Apparently, I fit the profile of someone who has these answers: I am a Muslim Palestinian American: I must know what one out of the 1.5 billion Muslims around the globe is thinking at any given time.

“Hey, Jamal…sorry to disturb you so early. But you know the Hasan story is big, and I was wondering if you’re willing to come for an interview and talk about how it feels being a Maahzlem (Muslim) and all,” a television producer says to me on my cell.

“How did you feel being a Christian, with Timothy McVeigh and Adolf Hitler being Christians?” I fired back.

Silence… I probably should not have said that, but there it is.

Hasan is a coward…not only for committing this heinous act, but for counting on being killed or taking the gun on himself, leaving behind his family and the entire Muslim community to account for his despicable actions.

The Left needs to realize Islamists are its foe too. Respect Islam, but not Islamists. Do not try to justify or excuse Hasan’s actions. Just because wingnuts may use these hideous events as a pretext for political gain does not mean liberals must automatically take the other side or somehow try to explain Hasan.

(The Communist Party of Iran supported the Ayatollah when the revolution started. After the Ayatollah seized power, about the first thing he did was kill the communists.)

6 Comments

  1. I have no idea why Hsan did it, either. But I can see the direction the media is taking this:

    AP reports that Hasan told classmates he was a Mulsim first and an American second– like that’s a bad thing, like that makes him an extremist. On the contrary, I would suggest that one’s deepest beliefs ought never be sacrificed to nationalism. If you’re a Christian, for example, but willing to put your nation ahead of the teaching of your religion, you’re not much of a Christian. (Many early Christians were executed because they refused, even under penalty of death, to join the Roman military.)

    The issue is not whether religious belief comes first– it must– but the nature of those beliefs. Hasan believed the war on terror is a war against Islam. At least one Pentagon general has said so, too. So does that make Hasan an extremist, or just a troubled man who could not live with the paradoxes of his life?

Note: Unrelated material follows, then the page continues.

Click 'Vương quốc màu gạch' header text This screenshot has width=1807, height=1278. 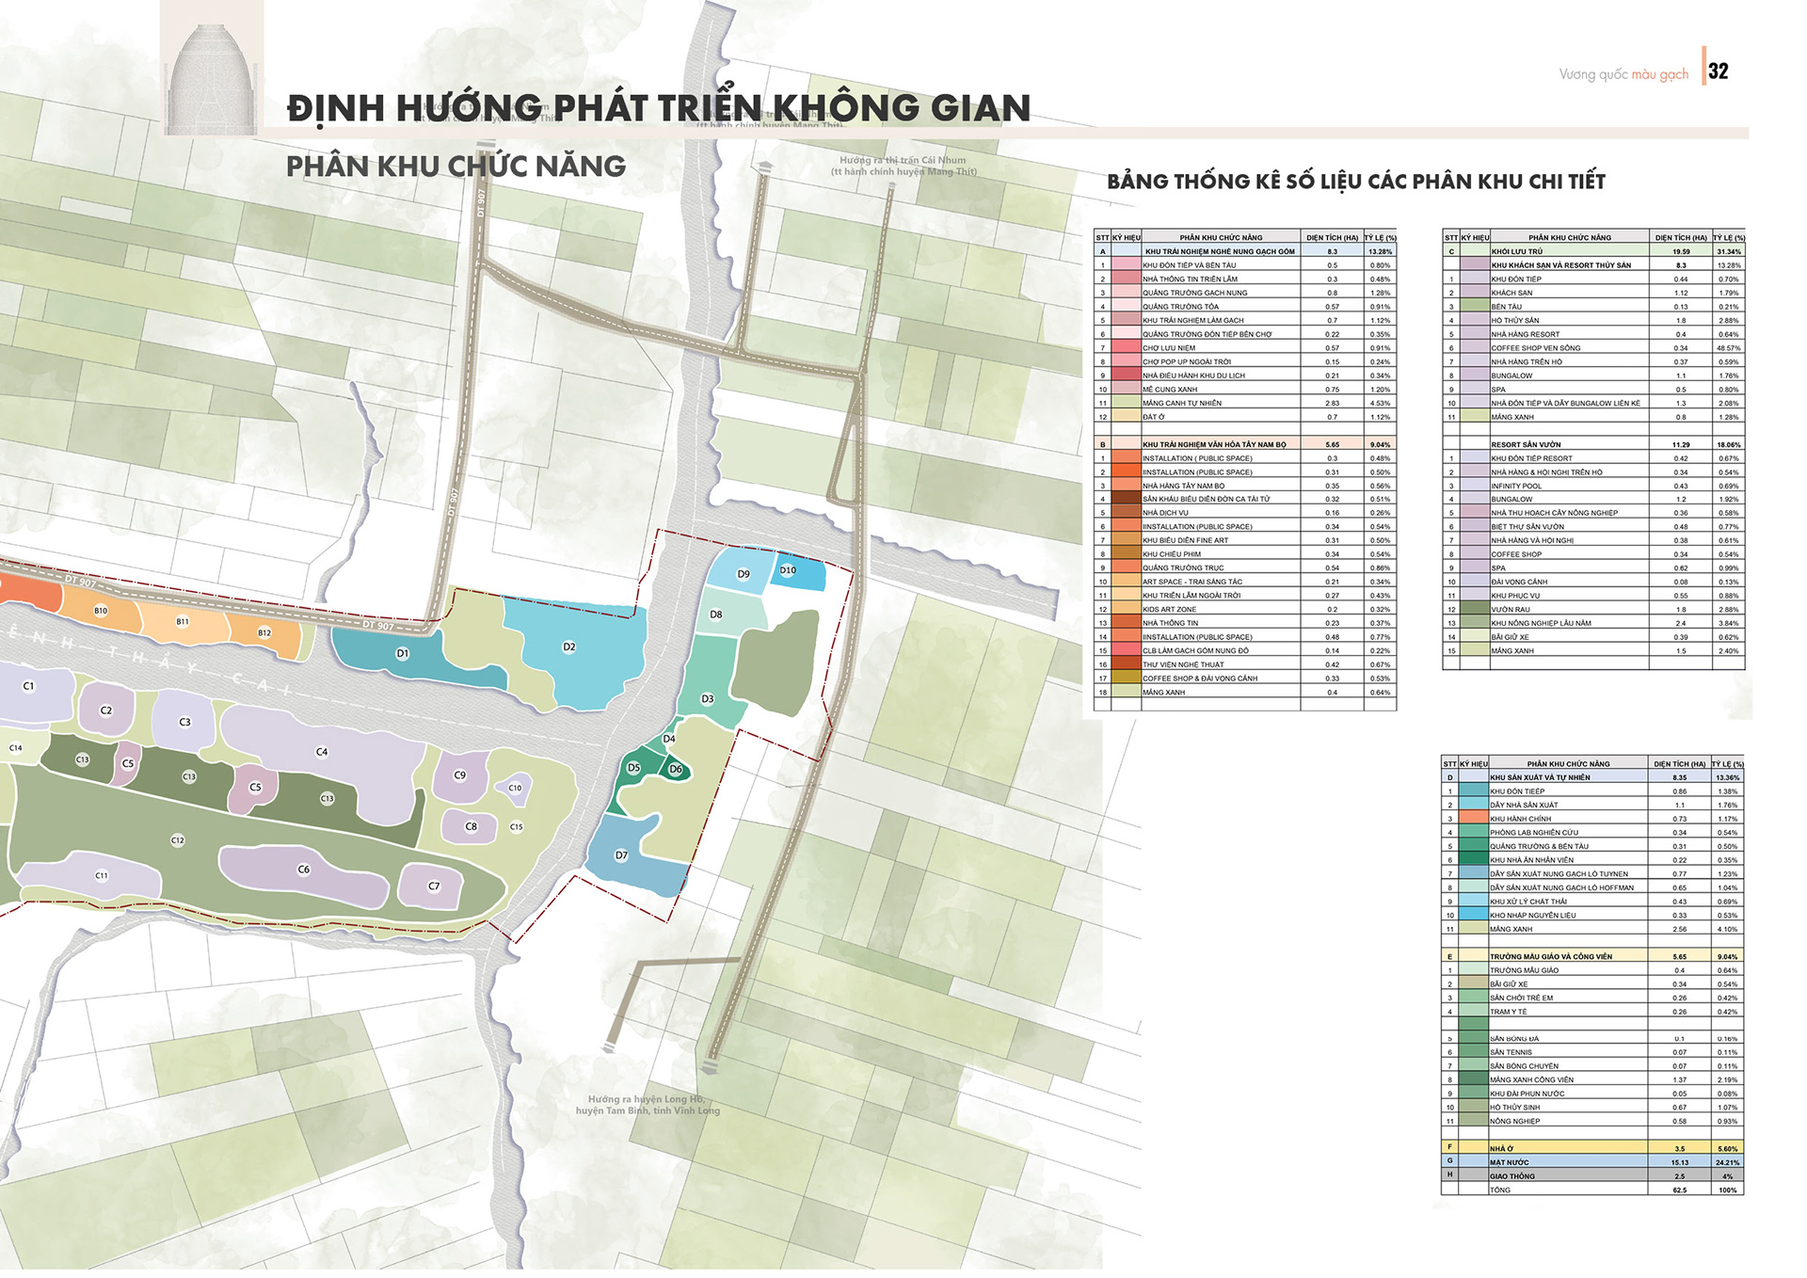click(x=1623, y=74)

    We may never know the answers– not because the answers aren’t there but because the press already has the answer it wants us to have. The pattern of lonely man, son of immigrants, friendless, relocated multiple times, harrassed for their country of origin, has become all too familiar in these cases. But that doesn’t sell papers. A religious extremist in the army does.

    • All true. But many in the military have similar backgrounds (and get along fine). Hasan became an extremist when he pulled the trigger. Multiple witnesses said he was yelling ‘Allahu Akbar” while shooting. He may have just been a deranged loner twisting religion to justify his madness. But if links to extreme Islamist groups / terrorists are found, then this will go nuclear.

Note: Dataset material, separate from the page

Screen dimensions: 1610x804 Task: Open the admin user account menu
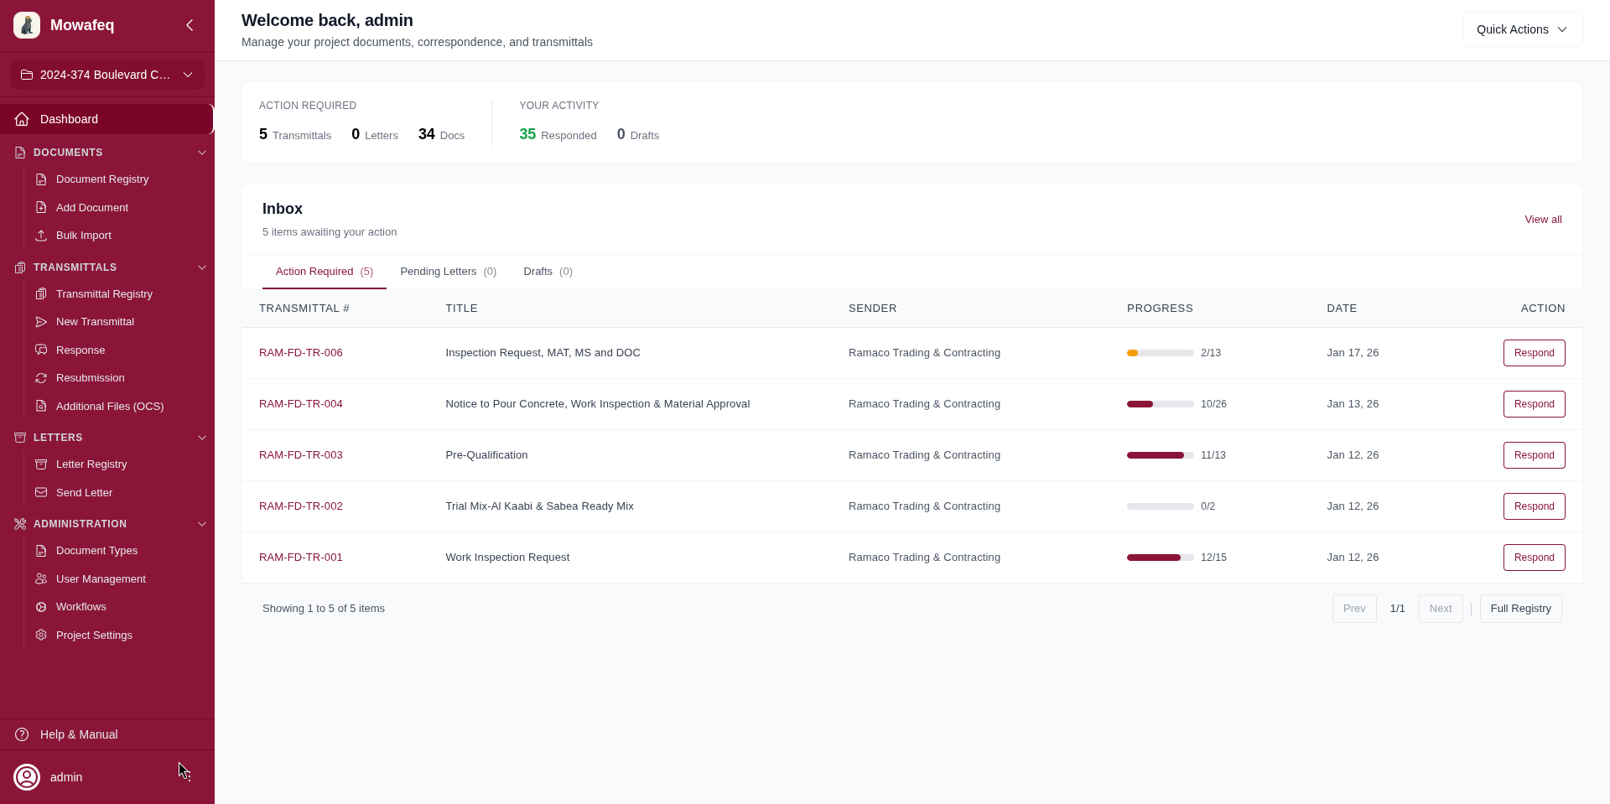point(66,777)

  2. Yes it will– and that’s my point. The media WANTS to hang the extremist label on him, even with the smallest bit of evidence, because it neatly explains many things, sells papers/airtime, and creates fear in people’s minds. “We’ve been infiltrated!” That way we don’t have to look at (1) why do so many Muslims see this as a war against Islam, and (2) why are there so many castouts pulling the trigger? Both of these ate questions we don’t want to ask because they go to the root of the rottenness of our political and economic system.

    Maybe he was a legitimate extremist who infiltrated the army. (Seems unlikely.) Maybe he cracked under the pressure of conflicting loyalties. It’d be nice to know the TRUTH, not the spin that sells airtime (and protects our precious self-image).

  3. My prediction (not a long shot): there will be two schools of thought. The Right will blame religious extremism or Islam in general (depending on how far right they are), and the Left will blame guns. Neither will choose to look at the pattern of outcasts turning to violence, and more specifically how the structure of our society promotes it. That’s just too scary– we might learn we are complicit.

    And Sue has made the observation in the past that it’s always males who do it.